Abstract translation: 本发明提供了一种化学电阻气体传感器，其中包括放置在微电热器阵列（26）两侧的两个化学电阻传感器元件（16,36）。 与现有的单侧感应膜式气体传感器相比，它能够提供更低的功耗。 本发明的一个实施例具有两个传感器元件以相同的材料以增加装置的灵敏度。 本发明的另一个实施例具有不同材料的两个传感器元件，以允许监测不同的气体。 所提出的两个膜可以被布置成提供用于远程应用和装置小型化的多种气体解决方案。

公开(公告)号：WO2012064172A1

公开(公告)日：2012-05-18

申请号：PCT/MY2011/000083

申请日：2011-06-07

Applicant: MIMOS BERHAD ,  LEE, Hing Wah ,  BIEN, Chia Sheng, Daniel

Inventor： LEE, Hing Wah ,  BIEN, Chia Sheng, Daniel

IPC: B01D19/00 ,  G01N1/10

CPC classification number: G01N35/1095 ,  B01L3/5027 ,  B01L2200/0684 ,  B01L2200/12 ,  B01L2300/0816 ,  B01L2300/0851 ,  B01L2400/086 ,  G01N2035/1018

Abstract: The invention discloses an apparatus and methods of puncturing bubbles from fluid in a microfluidic channel (104). The primary sharp protuberance (103) punctures the larger bubbles. The air vent (102) traps and removes the bubbles created after the larger bubbles have been broken by primary sharp protuberance (103). The secondary sharp protuberance (106) punctures the escaped bubbles which were not broken by the primary sharp protuberance (103) or not removed by air vent (102). Various sharp protuberances array can be integrated inside the microfluidic channel (104) to puncture the bubbles in the fluid flow path.

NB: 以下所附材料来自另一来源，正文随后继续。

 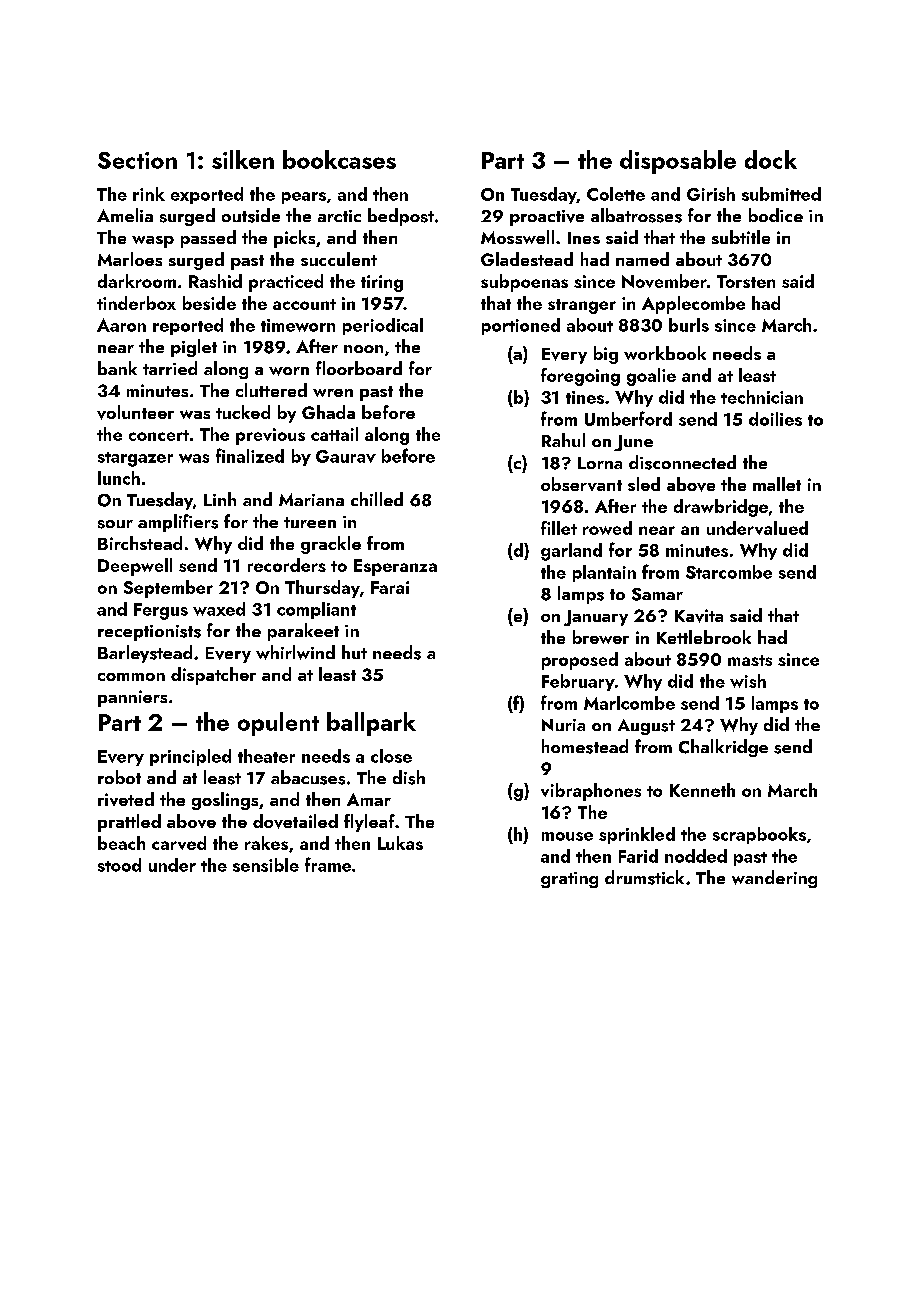 What do you see at coordinates (762, 397) in the screenshot?
I see `technician` at bounding box center [762, 397].
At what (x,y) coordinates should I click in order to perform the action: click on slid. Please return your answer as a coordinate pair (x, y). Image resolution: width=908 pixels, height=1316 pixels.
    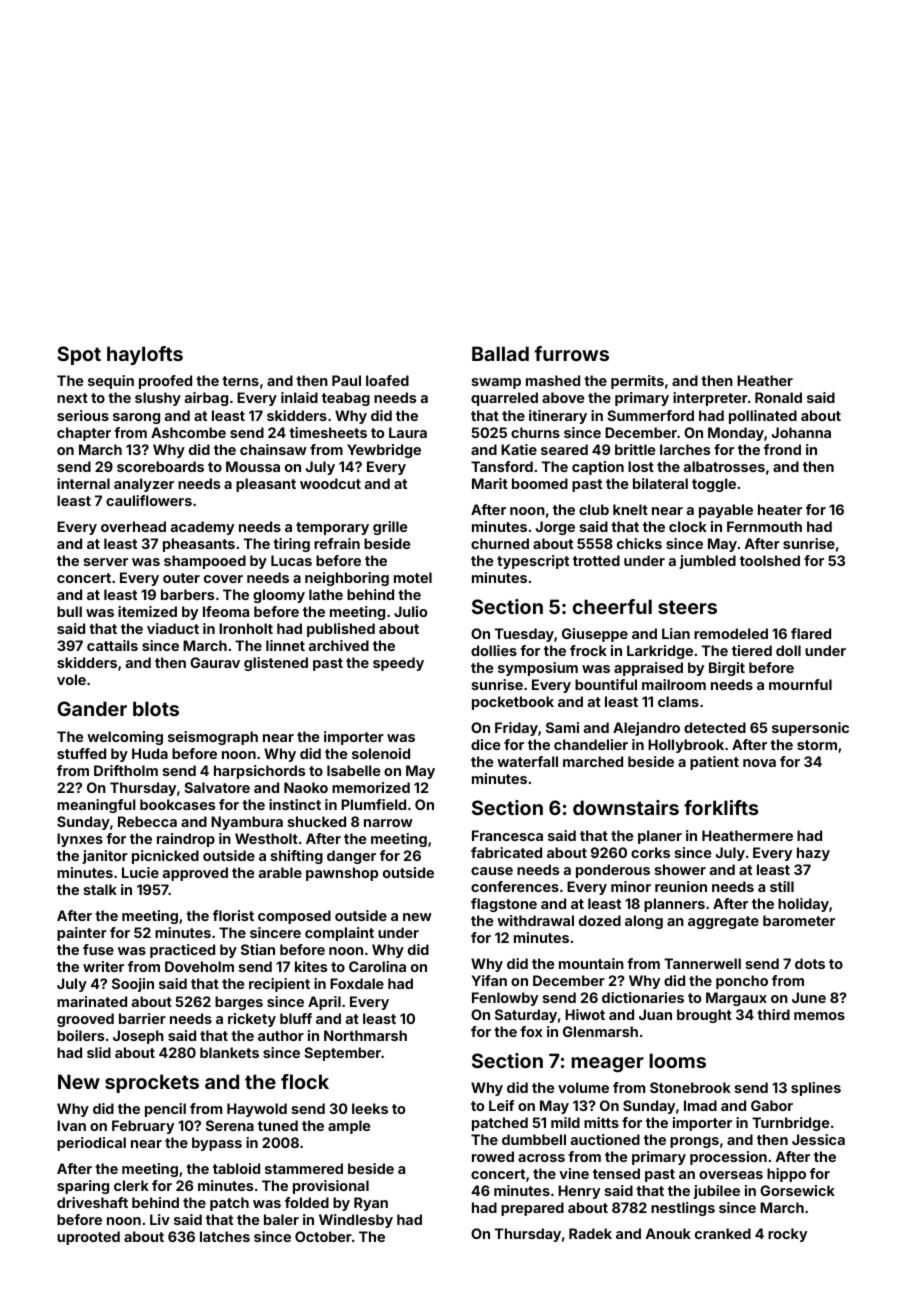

Abstract translation: 本发明公开了一种在微流体通道（104）中从流体中刺穿气泡的装置和方法。 主要的尖锐突起（103）刺穿较大的气泡。 通气孔（102）捕获和去除在较大气泡已经被初级尖锐突起（103）破裂之后产生的气泡。 第二尖锐突起（106）刺穿未被主锐利突起（103）打破或未被通气孔（102）去除的逸出的气泡。 可以在微流体通道（104）内集成各种尖锐的突起阵列以刺穿流体流动路径中的气泡。

公开(公告)号：WO2011096790A2

公开(公告)日：2011-08-11

申请号：PCT/MY2010/000317

申请日：2010-12-13

Applicant: MIMOS BERHAD ,  BIEN, Chia Sheng Daniel ,  AZLINA, Mohd Zain ,  LEE, Hing Wah

Inventor： BIEN, Chia Sheng Daniel ,  AZLINA, Mohd Zain ,  LEE, Hing Wah

IPC: H01L27/04

CPC classification number: H01L27/0802

Abstract: The present invention describes a novel method of fabricating nano-resistors (22) which allows full integration with standard CMOS fabrication process. The resistor comprises long and thin nano-structures as resistive element. It is formed by conductive nano-spacers (18B) on insulating layer. An embodiment of such structure is polysilicon nano-structures doped or implanted with n-type or p-type ions (20) to improve material conductance. The electrical properties of the device will change with respect to the dimension of these nano-structures. Resistors with polysilicon nano-structures down to 10 nm can be produced with resulting measured resistance in the MOhm scale.

Abstract translation: 本发明描述了制造纳米电阻器（22）的新颖方法，其允许与标准CMOS制造工艺完全集成。 电阻器包括长而薄的纳米结构作为电阻元件。 它由绝缘层上的导电纳米间隔物（18B）形成。 这种结构的一个实施例是掺杂或注入n型或p型离子（20）以改善材料电导的多晶硅纳米结构。 器件的电性能将随着这些纳米结构的尺寸而改变。 具有低至10nm多晶硅纳米结构的电阻可以在MOhm标度下产生所测量的电阻。